* **Task objective**:
Beginning at the line containing "You are a GUI", give again every line through the end of the data, unchanged and with both ends included. Drop any pictures.

* **Data under study**:

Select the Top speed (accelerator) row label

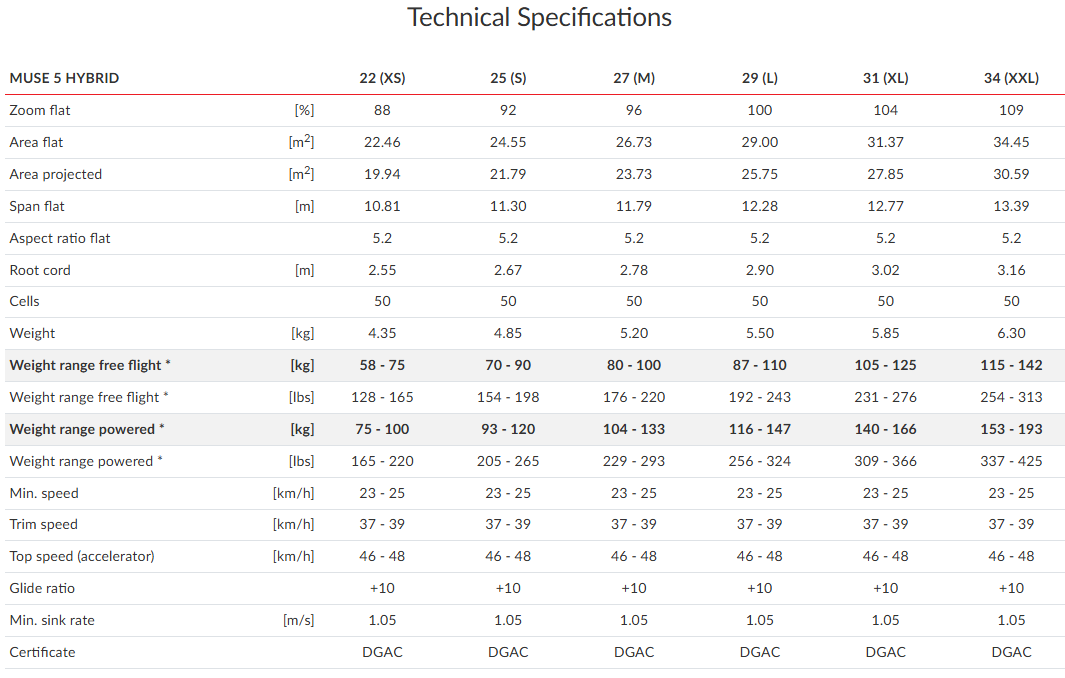(x=82, y=556)
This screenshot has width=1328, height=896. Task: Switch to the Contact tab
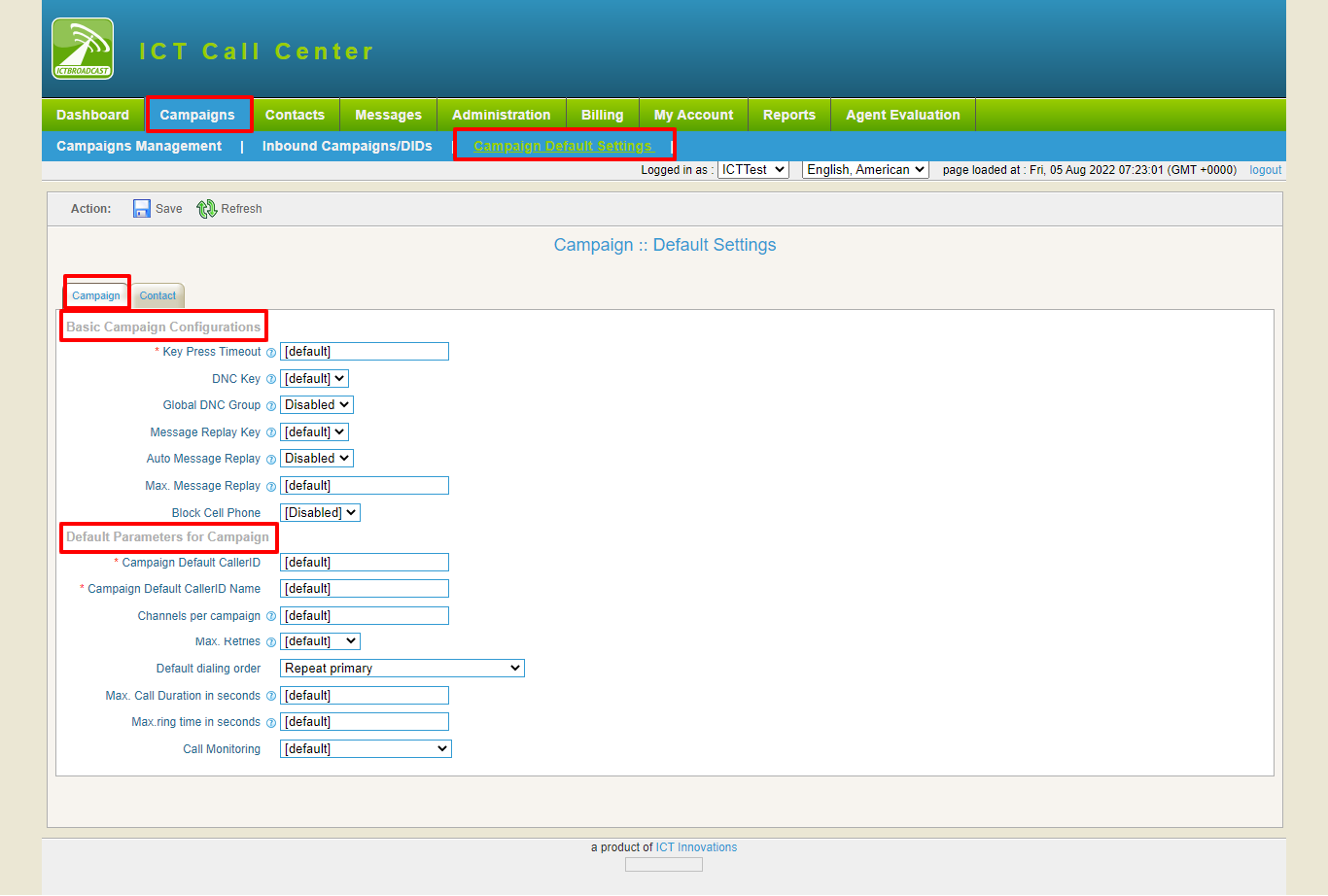[157, 295]
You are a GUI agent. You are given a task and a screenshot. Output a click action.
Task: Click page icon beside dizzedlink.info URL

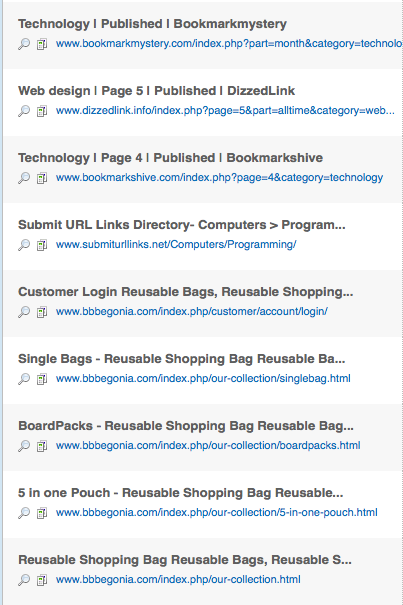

* **Expected output**:
You are a GUI agent. You are given a task and a screenshot. Output a click action.
Task: Click page icon beside dizzedlink.info URL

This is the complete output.